Needed from the data below: every line from the one with "Military Discounts (607, 1273)" up to and including the one with "Comprendre le Cadre Légal... (75, 2437)", repeated exactly and with nothing else.
Segment Start: RECORDS SUPPLIED
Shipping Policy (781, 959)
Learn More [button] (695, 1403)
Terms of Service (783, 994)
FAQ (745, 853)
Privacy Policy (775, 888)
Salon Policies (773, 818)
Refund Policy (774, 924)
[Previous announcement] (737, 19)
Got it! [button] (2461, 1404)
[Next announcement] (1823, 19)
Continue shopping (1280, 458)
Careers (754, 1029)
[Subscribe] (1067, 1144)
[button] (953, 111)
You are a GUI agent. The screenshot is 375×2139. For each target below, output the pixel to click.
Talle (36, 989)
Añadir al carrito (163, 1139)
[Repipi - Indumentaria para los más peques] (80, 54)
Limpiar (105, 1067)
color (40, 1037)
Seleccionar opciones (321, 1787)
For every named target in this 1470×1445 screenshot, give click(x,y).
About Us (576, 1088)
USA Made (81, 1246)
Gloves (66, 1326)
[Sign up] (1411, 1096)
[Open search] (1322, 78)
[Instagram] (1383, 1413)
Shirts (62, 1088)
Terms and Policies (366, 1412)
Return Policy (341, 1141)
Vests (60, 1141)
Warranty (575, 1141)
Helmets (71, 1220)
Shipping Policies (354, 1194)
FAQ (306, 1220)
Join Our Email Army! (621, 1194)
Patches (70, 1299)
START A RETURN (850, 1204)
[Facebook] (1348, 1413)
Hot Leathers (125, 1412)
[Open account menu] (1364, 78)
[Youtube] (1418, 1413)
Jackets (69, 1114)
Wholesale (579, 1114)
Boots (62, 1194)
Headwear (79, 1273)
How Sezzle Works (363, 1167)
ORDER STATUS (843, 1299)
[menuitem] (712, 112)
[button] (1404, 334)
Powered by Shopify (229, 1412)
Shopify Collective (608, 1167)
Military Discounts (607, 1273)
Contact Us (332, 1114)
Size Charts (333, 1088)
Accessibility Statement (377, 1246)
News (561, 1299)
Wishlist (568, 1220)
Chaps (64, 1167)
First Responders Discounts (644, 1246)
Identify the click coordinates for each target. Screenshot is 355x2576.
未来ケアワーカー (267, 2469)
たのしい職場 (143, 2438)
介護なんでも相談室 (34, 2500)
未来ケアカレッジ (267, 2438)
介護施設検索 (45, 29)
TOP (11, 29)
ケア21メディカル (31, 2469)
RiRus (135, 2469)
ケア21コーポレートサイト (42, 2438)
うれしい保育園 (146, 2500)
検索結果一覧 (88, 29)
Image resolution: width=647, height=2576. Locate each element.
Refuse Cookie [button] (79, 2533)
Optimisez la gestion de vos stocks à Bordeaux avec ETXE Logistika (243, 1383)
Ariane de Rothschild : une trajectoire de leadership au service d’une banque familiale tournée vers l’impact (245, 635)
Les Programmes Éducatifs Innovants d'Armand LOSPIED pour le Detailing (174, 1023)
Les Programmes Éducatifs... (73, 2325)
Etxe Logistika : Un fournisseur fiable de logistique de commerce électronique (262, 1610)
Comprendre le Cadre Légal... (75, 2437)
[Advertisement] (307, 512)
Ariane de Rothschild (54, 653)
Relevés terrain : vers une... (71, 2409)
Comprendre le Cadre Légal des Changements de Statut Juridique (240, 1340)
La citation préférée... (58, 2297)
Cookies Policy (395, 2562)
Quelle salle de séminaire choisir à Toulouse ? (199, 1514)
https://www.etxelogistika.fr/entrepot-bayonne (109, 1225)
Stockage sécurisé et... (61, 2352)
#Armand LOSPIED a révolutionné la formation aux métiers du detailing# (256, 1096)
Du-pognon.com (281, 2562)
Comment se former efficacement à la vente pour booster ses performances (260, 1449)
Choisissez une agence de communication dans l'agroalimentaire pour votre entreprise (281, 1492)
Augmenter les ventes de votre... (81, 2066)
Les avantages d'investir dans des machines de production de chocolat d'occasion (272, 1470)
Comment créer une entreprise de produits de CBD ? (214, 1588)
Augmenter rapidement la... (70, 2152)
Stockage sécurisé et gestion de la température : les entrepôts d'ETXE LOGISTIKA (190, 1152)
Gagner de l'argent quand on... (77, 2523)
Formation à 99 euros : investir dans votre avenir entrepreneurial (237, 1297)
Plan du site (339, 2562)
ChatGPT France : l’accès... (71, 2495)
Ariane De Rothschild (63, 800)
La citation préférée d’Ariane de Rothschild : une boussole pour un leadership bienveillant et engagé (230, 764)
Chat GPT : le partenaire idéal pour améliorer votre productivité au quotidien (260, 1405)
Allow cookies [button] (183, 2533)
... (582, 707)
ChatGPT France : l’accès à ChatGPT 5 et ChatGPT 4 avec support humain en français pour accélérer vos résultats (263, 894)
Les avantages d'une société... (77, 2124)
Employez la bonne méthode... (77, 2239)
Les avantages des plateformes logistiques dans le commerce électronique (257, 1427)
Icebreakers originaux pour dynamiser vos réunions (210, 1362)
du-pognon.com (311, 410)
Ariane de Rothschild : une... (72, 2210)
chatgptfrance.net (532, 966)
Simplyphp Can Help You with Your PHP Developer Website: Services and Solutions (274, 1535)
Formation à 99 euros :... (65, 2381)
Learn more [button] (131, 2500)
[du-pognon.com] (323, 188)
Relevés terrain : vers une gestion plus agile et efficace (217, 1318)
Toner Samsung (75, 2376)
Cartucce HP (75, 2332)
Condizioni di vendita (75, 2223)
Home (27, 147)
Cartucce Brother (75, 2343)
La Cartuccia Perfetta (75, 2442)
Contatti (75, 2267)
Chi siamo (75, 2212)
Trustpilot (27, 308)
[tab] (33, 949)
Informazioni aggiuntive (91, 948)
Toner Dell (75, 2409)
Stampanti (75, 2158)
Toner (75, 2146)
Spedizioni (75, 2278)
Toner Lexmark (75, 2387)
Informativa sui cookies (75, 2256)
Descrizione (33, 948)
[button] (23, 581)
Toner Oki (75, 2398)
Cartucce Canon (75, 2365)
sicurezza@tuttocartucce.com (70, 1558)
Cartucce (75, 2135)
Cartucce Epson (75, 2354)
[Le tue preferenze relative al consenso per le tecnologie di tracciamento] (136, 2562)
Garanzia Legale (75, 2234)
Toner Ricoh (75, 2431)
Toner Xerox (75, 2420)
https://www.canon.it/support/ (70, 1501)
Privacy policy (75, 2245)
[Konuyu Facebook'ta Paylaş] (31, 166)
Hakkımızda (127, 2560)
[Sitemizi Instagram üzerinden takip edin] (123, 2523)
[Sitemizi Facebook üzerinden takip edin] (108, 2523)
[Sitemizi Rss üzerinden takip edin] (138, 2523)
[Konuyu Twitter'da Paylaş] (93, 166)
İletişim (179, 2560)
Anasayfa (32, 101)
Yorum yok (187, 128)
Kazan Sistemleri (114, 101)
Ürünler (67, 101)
Segment End: RECORDS SUPPLIED
* **TASK RESULT**
Military Discounts (607, 1273)
Contact Us (332, 1114)
Size Charts (333, 1088)
Accessibility Statement (377, 1246)
News (561, 1299)
Wishlist (568, 1220)
Chaps (64, 1167)
First Responders Discounts (644, 1246)
Identify the click coordinates for each target. Screenshot is 355x2576.
未来ケアワーカー (267, 2469)
たのしい職場 (143, 2438)
介護なんでも相談室 (34, 2500)
未来ケアカレッジ (267, 2438)
介護施設検索 (45, 29)
TOP (11, 29)
ケア21メディカル (31, 2469)
RiRus (135, 2469)
ケア21コーポレートサイト (42, 2438)
うれしい保育園 (146, 2500)
検索結果一覧 (88, 29)
Image resolution: width=647, height=2576. Locate each element.
Refuse Cookie [button] (79, 2533)
Optimisez la gestion de vos stocks à Bordeaux avec ETXE Logistika (243, 1383)
Ariane de Rothschild : une trajectoire de leadership au service d’une banque familiale tournée vers l’impact (245, 635)
Les Programmes Éducatifs Innovants d'Armand LOSPIED pour le Detailing (174, 1023)
Les Programmes Éducatifs... (73, 2325)
Etxe Logistika : Un fournisseur fiable de logistique de commerce électronique (262, 1610)
Comprendre le Cadre Légal... (75, 2437)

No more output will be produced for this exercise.